Nur 26 Personen im Dublin-Zentrum Eisenhüttenstadt
Das Dublin-Zentrum im brandenburgischen Eisenhüttenstadt zur Rückführung aus Polen eingereister Asylsuchender ohne Bleiberecht wird kaum frequentiert. Bisher wurden von dort nur fünf Personen nach Polen überstellt.

Potsdam, Eisenhüttenstadt (epd). Im Dublin-Zentrum für Asylbewerberinnen und -bewerber im brandenburgischen Eisenhüttenstadt sind derzeit 26 Personen untergebracht. Aufgrund der verstärkten Grenzkontrollen und seit April 2025 auch aufgrund der Zurückweisungen von Asylsuchenden an der Grenze kämen kaum noch Personen im Land Brandenburg an, die zuvor schon in anderen EU-Ländern als asylsuchend registriert wurden. Das teilte das Brandenburger Innenministerium am Donnerstag in Potsdam auf Anfrage des Evangelischen Pressedienstes (epd) mit.

Wegen dieser Entwicklung sei die Kapazität in Eisenhüttenstadt im Laufe des vergangenen Jahres von etwa 250 auf rund 60 Plätze verringert worden. Über die weitere Zukunft des Dublin-Zentrums zur Rückführung über Polen eingereister Asylsuchender ohne Bleiberecht in das Nachbarland soll laut Ministerium nach Inkrafttreten des Gemeinsamen Europäischen Asylsystems (Geas) entschieden werden. Dann werde eine „endgültige Bewertung des Dublin-Zentrums“ erfolgen, wie es heißt.

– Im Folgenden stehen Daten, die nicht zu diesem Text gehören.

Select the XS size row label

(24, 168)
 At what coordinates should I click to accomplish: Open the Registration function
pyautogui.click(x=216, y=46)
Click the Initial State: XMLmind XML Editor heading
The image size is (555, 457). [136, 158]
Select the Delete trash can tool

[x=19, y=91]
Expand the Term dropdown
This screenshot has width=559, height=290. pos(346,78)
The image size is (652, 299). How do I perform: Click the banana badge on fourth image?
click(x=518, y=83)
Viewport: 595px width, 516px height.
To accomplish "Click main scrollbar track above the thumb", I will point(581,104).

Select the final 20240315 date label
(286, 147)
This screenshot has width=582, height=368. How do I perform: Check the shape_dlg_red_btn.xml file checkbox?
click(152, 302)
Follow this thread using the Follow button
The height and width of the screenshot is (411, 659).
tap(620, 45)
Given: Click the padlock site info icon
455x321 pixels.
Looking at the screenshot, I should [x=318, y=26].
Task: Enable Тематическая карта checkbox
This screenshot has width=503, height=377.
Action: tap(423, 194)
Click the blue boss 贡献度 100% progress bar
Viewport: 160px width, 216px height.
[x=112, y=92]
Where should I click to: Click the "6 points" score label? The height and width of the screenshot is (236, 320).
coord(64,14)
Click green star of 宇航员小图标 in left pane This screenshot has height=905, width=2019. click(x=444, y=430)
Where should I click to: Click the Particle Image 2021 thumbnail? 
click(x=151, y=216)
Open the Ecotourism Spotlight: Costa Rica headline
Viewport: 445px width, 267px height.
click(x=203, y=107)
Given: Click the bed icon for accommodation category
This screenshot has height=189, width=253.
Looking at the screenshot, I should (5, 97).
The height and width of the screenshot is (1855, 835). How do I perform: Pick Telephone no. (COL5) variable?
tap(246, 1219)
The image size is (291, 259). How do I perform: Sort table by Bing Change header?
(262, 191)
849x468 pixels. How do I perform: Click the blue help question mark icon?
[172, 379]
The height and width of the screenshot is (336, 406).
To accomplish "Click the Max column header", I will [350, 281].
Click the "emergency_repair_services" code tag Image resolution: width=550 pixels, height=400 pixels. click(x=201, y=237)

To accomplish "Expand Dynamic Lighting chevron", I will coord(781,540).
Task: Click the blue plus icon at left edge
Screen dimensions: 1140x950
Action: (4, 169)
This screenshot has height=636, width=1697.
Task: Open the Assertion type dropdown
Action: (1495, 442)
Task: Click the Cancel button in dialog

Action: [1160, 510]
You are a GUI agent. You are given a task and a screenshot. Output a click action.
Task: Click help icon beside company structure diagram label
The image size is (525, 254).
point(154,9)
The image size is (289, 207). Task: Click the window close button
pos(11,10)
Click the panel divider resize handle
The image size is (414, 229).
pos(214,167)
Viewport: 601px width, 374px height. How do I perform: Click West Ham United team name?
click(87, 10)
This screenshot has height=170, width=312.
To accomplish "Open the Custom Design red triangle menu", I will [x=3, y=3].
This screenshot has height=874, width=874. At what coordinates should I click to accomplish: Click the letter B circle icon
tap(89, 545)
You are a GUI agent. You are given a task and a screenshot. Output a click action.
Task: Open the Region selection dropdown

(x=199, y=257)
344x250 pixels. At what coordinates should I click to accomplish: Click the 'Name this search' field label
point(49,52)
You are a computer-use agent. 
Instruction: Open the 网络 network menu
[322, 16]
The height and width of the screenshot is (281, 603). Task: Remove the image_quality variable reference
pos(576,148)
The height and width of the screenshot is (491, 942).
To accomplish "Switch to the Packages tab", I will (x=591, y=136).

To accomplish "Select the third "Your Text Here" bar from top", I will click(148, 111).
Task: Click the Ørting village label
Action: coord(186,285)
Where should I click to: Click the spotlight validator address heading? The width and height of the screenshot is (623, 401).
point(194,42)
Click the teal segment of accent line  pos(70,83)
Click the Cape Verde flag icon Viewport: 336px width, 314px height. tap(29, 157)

Bundesweit zweites Zentrum

Die EU-Mitgliedstaaten müssen die Geas-Reform bis zum 12. Juni dieses Jahres umsetzen. Der Bundestag stimmt am Freitag über den Gesetzentwurf der Bundesregierung zur Umsetzung der EU-Asylrefrom ab. Das Dublin-Zentrum an der polnischen Grenze hatte am 1. März 2025 eröffnet. Es ist neben Hamburg die bundesweit zweite Einrichtung, die die Rückführung über Polen eingereister Asylsuchender ohne Bleiberecht beschleunigen soll.

Die Dublin-Verordnung regelt, dass Schutzsuchende ihren Asylantrag in dem Land stellen müssen, welches sie in der EU zuerst betreten haben. Deutschland schickt also sogenannte Dublin-Fälle in das zuständige EU-Land zurück. Aus Eisenhüttenstadt konnten nach Ministeriumsangaben bisher fünf Personen nach Polen überstellt werden.